After a visit to Washington, D.C. to present the report of his journey, Frémont was on his way back to California, this time with a group of 62 armed men. Their orders were to survey parts of the Sierra Nevada, and to fight the Mexicans if war broke out in California. On this trip Frémont named the Humboldt River in Nevada. He made another winter crossing of the Sierra to Sutter’s Fort, and then went on to Monterey where he met with Thomas Larkin, the American consul.

After that meeting Frémont was met by Mexican forces under General José Castro, who ordered him to leave. In a defiant move, Frémont raised the U.S. flag at Gabilan Peak (now Fremont Peak), but seeing that his troops were outnumbered, he then headed north to Oregon.

On May 8, 1846, Lt. Archibald H. Gillespie arrived on horseback with a message for Frémont from Washington, D.C. No one knows what that message said, but after reading it, Frémont headed south again into California and camped near Sonoma.

Frémont was soon taking part in events leading to the American conquest of California. Though he did not participate in the 1846 Bear Flag Revolt, he was no doubt a leading force behind it.

When American ships raised the American flag at Monterey a few weeks later, Frémont was put in command of a battalion. He led this battalion to southern California, where he accepted the surrender of Mexican General Andrés Pico at Cahuenga on January 13, 1847, ending the Mexican War in California.


For his work in retracing the trails opened by other explorers and mapping them accurately, John Charles Frémont was given the nickname of “The Pathfinder.” With California now belonging to the United States, many more settlers were making the trip west. Frémont’s maps and books were a help to those pioneers.

Frémont wrote several books about his journeys. Jessie, his wife, was a good writer and helped to make the books interesting. Report of the Exploring Expedition to Oregon and North California told of his 1843 trip. Geographical Memoir upon Upper California was about his 1845-46 expedition.


In 1847 Frémont purchased Rancho Mariposas (in the Sierra above the San Joaquin Valley). He and Jessie went there to live. When gold was discovered on his property, Frémont became a wealthy man.

Frémont led two more expeditions west in the next few years, neither of them very successful. In 1848 he was caught in the Rockies in winter and eleven of the men with him died. In 1853 he tried to find a railroad route south of the Rockies, but failed.

California became the 31st state in 1850, and John Frémont was elected as a senator to represent the new state in Washington, D.C. In 1856 he was a candidate for president on the new antislavery Republican Party ticket, but was defeated by James Buchanan.
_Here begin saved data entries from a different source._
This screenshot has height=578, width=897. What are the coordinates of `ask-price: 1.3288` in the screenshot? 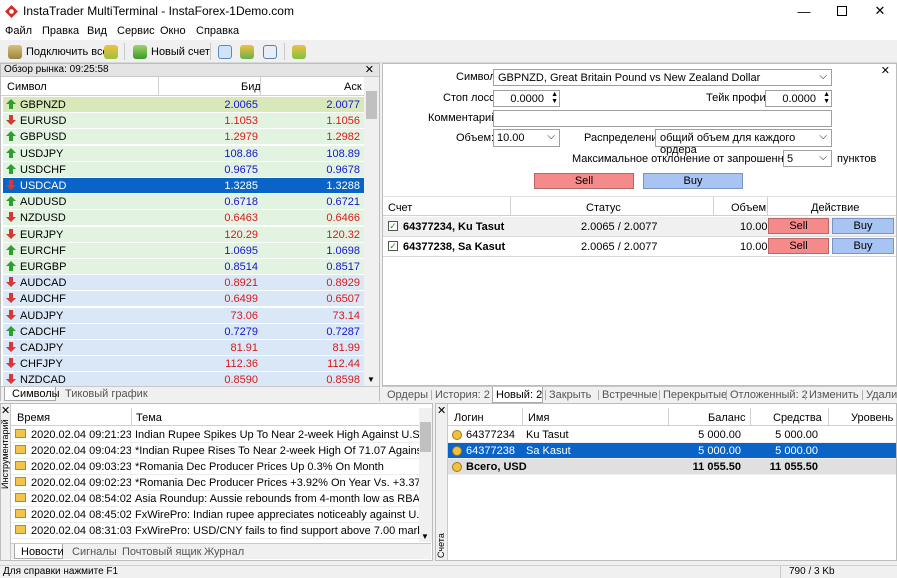 It's located at (343, 186).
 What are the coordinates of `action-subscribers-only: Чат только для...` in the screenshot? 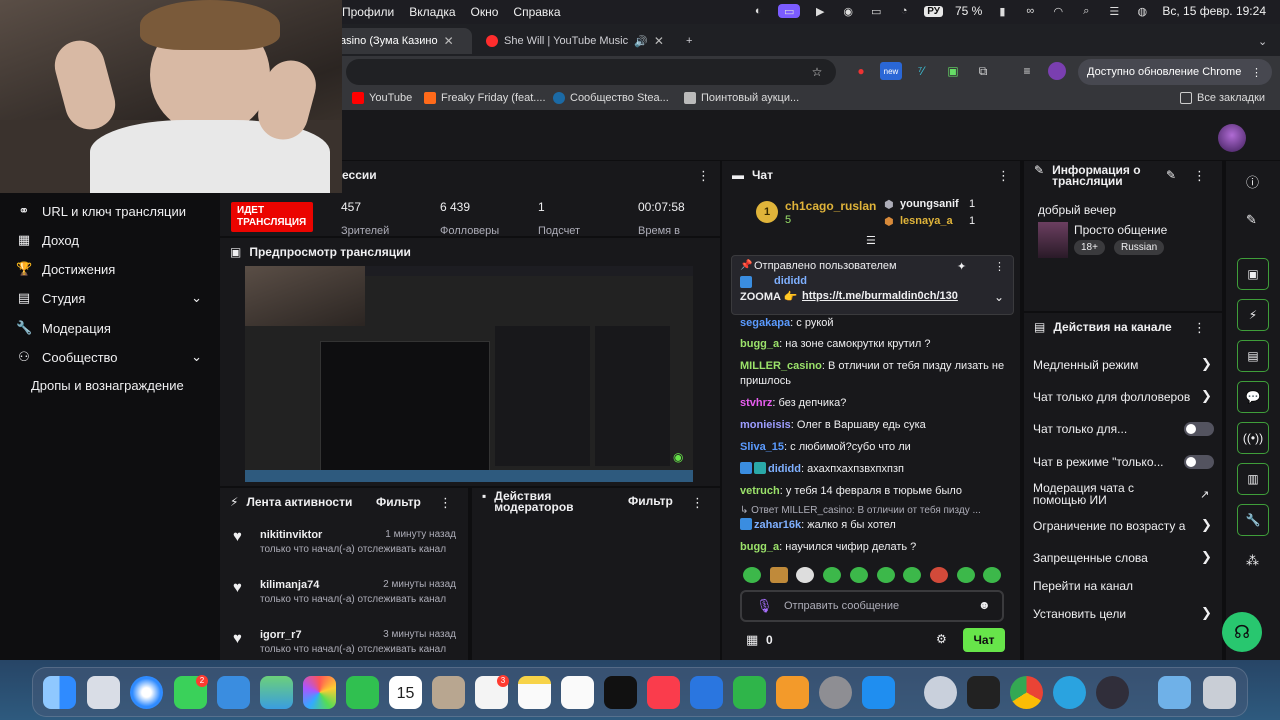 It's located at (1123, 429).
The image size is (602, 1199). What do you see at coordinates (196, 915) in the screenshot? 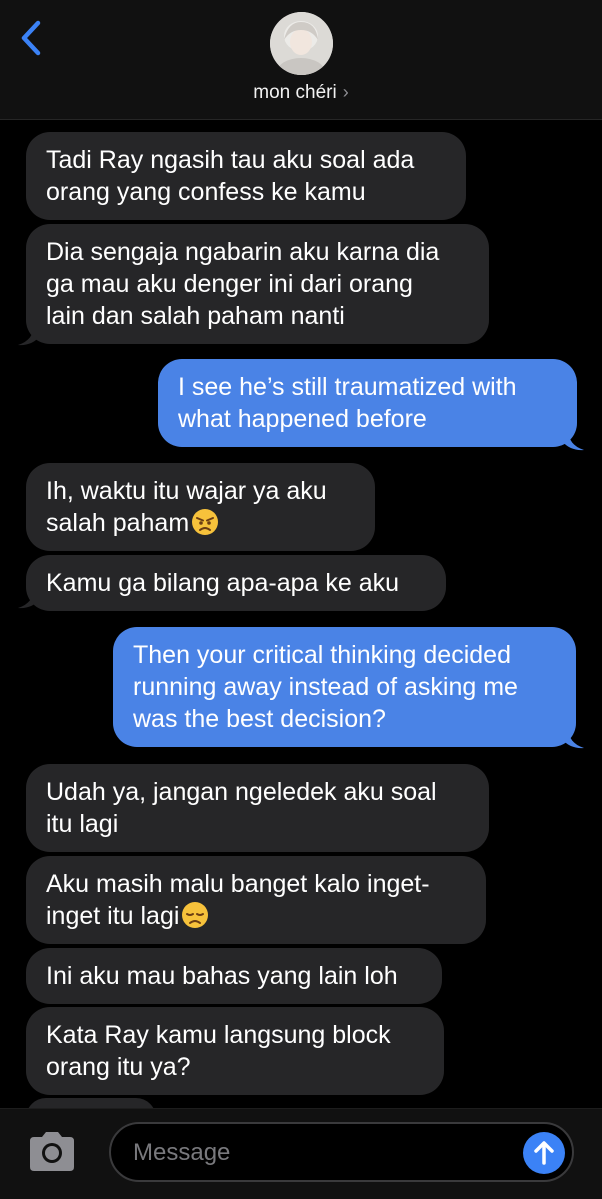
I see `disappointed-face-icon` at bounding box center [196, 915].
When the Civil War began, Frémont went back to the U.S. Army, this time with the rank of major general. After the Civil War, unwise business dealings brought about the loss of Frémont’s fortune and his rancho lands.

He went to Arizona where he served as governor of the Territory from 1878 to 1883. He then lived quietly with Jessie in Los Angeles and later in New York City. Jessie supported them by writing newspaper articles. Frémont was 77 years old when he died in 1890.